■ **Task to complete**: Repeat the line that contains "物件リクエスト (867, 38)" exactly, along with each following line up to and including the last line of the entries.

Saved data entries
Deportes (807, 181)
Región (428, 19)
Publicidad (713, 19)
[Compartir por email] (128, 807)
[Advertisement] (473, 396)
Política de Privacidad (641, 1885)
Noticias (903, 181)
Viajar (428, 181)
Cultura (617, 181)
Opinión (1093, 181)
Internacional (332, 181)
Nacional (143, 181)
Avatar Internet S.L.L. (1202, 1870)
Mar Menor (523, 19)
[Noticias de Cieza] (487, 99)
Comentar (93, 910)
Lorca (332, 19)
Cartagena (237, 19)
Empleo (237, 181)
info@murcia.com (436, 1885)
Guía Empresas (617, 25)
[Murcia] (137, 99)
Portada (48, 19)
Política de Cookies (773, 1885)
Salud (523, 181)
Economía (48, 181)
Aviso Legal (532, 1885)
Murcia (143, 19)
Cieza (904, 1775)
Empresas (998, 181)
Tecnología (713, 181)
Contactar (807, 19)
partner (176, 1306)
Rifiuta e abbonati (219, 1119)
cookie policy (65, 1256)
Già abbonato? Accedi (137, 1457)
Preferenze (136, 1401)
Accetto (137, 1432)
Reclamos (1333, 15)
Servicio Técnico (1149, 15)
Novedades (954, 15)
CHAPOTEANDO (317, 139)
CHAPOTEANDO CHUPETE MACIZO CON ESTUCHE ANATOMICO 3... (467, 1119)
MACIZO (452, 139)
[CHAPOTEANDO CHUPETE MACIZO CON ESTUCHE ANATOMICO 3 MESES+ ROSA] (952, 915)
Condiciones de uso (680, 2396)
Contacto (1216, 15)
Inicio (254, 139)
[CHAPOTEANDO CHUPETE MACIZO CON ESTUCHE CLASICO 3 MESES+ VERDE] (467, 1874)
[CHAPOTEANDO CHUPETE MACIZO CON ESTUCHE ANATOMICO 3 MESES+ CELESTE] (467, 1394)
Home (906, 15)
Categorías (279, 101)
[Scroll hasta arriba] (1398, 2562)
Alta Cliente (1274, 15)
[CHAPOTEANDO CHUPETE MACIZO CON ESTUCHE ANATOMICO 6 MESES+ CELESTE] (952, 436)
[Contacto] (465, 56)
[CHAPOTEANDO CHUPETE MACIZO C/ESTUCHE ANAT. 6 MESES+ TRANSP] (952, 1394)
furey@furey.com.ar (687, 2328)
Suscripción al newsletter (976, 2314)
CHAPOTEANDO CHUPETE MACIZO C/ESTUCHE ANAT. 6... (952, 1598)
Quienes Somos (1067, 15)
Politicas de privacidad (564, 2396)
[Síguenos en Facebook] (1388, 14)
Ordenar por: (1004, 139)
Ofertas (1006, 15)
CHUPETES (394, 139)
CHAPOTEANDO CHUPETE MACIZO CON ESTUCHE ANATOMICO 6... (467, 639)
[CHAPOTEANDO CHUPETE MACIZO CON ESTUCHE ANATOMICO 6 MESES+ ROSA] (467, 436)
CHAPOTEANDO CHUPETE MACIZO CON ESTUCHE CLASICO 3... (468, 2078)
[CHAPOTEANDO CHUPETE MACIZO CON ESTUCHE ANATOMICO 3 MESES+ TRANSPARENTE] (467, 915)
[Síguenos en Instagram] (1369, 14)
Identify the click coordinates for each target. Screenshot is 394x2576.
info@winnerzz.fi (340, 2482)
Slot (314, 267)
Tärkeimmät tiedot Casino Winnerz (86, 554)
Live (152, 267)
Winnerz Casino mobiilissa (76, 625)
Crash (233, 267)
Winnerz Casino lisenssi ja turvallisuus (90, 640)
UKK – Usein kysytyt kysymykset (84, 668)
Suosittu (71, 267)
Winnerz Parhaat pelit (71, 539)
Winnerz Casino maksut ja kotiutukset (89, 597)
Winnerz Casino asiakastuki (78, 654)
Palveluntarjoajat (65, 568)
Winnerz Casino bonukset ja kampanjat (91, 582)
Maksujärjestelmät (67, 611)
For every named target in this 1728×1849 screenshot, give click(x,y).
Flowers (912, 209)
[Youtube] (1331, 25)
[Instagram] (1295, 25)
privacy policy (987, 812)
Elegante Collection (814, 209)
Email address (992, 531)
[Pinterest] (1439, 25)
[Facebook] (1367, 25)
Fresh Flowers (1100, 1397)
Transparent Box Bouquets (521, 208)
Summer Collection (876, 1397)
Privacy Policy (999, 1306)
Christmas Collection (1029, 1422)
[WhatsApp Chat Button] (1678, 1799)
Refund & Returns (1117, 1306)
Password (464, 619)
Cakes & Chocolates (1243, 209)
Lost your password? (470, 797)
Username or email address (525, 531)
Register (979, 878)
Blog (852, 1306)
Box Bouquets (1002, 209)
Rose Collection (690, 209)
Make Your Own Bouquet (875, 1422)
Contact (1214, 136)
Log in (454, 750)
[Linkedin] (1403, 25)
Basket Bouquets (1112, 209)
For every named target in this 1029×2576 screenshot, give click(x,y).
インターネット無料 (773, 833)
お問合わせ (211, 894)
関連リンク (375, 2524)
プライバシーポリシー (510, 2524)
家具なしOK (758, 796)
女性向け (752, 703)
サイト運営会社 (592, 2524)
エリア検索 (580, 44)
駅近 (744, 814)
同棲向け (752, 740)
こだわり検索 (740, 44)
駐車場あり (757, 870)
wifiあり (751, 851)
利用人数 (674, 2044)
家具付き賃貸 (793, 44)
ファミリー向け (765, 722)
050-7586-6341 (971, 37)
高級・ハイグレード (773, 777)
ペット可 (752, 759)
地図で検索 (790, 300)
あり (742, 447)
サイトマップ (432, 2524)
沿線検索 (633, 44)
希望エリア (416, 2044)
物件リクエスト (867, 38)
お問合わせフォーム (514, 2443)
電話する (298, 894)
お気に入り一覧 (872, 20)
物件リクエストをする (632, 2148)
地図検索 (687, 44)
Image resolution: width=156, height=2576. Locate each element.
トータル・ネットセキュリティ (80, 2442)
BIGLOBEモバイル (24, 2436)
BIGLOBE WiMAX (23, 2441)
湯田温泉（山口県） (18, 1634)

■ **Output for this exercise**:
物件リクエスト (867, 38)
お問合わせフォーム (514, 2443)
電話する (298, 894)
お気に入り一覧 (872, 20)
物件リクエストをする (632, 2148)
地図検索 (687, 44)
Image resolution: width=156, height=2576. Locate each element.
トータル・ネットセキュリティ (80, 2442)
BIGLOBEモバイル (24, 2436)
BIGLOBE WiMAX (23, 2441)
湯田温泉（山口県） (18, 1634)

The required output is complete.